And, if convicted, they will face new mandatory minimum sentences. That is if a plan by Transport Minister Dipuo Peters comes to fruition.

Peters wants serious traffic infringements to be listed as Schedule 5 offences in the Criminal Procedure Act. She said at a briefing that the festive season death toll was 1755 - 220 more than the figure reported in the same period last year.

"Enough is enough. One would think that South Africa was at war," Peters said.

Despite intensified road safety awareness campaigns, including displaying the wrecks of crashed vehicles alongside busy roads, the number of fatal crashes increased by 11% - from 1253 in 2014 to 1387 last year.

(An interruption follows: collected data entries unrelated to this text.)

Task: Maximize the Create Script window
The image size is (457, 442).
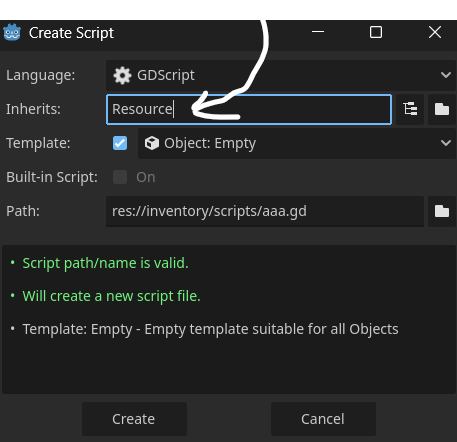Action: coord(376,32)
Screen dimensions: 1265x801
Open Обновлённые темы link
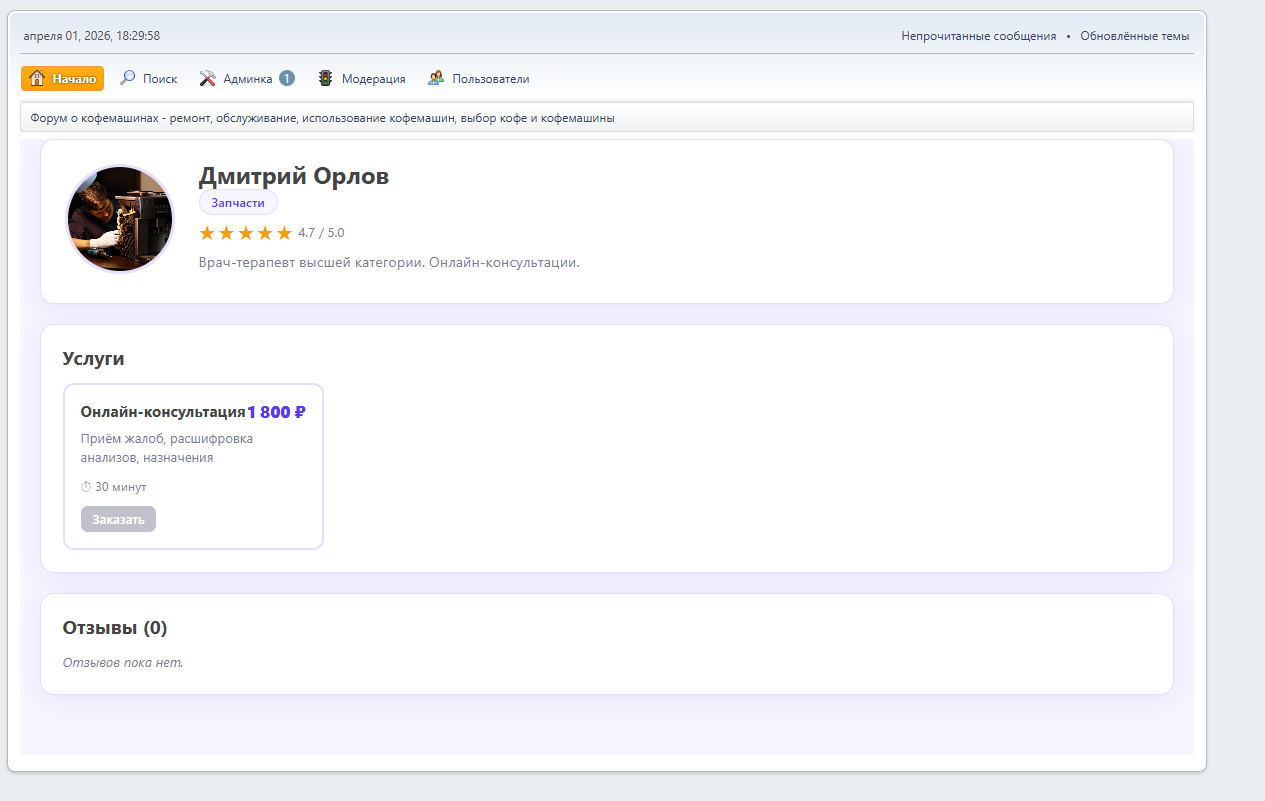click(x=1134, y=36)
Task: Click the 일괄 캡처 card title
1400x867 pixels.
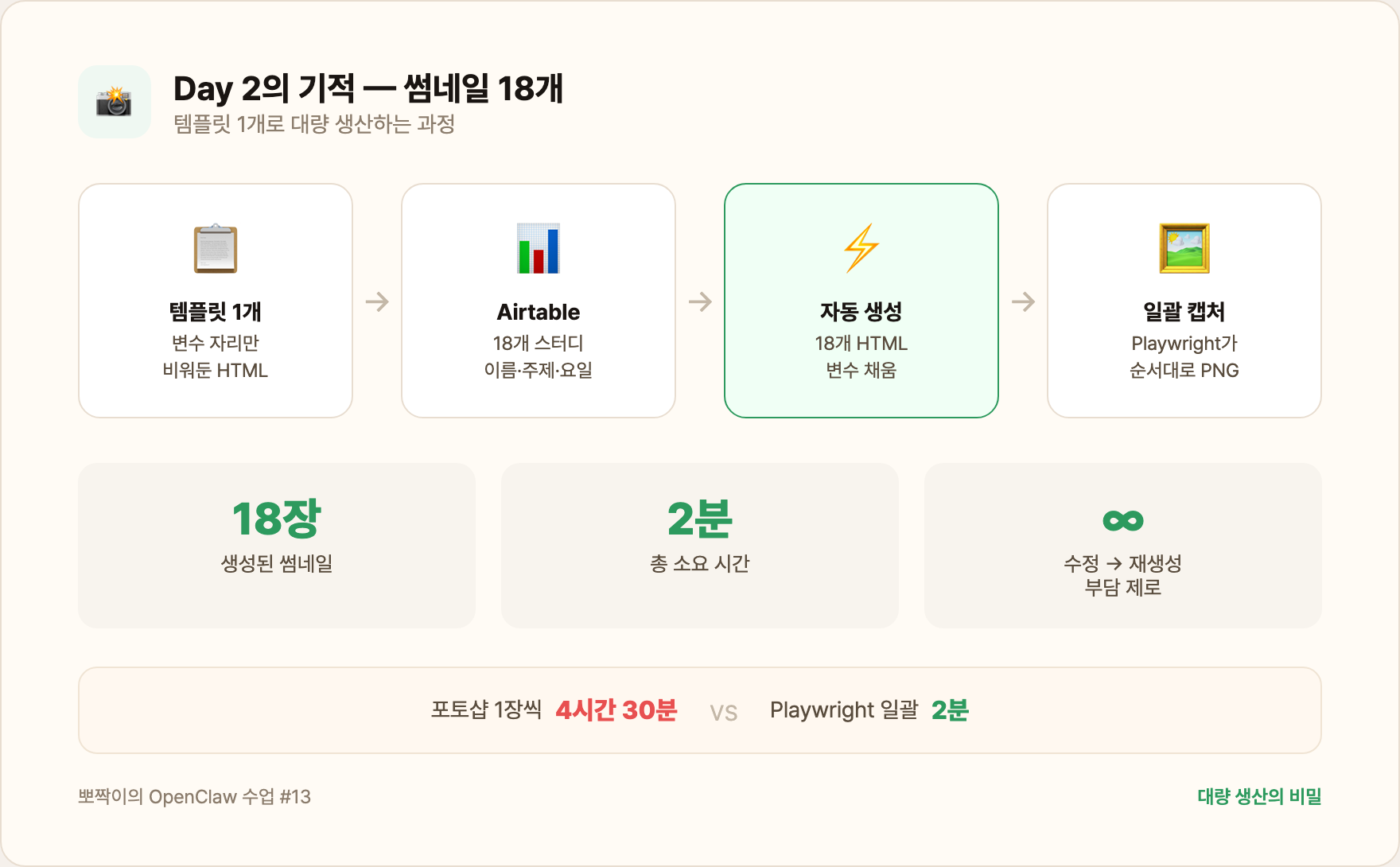Action: (1184, 312)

Jay-walking, speeding, drunken driving and dangerous overtaking were factors in most of the fatalities.

Peters said she would push for the reclassification of traffic offences to Schedule 5 of the Criminal Procedure Act and for mandatory minimum sentences for drunken driving, and inconsiderate, reckless and negligent driving.

Criminal law expert Llewellyn Curlewis said Schedule 5 covered serious offences such as murder, culpable homicide and rape.

If Peters' proposal were implemented it would be much more difficult for alleged traffic offenders to get bail, Curlewis said.

They would have to show that exceptional circumstances justified their release on bail.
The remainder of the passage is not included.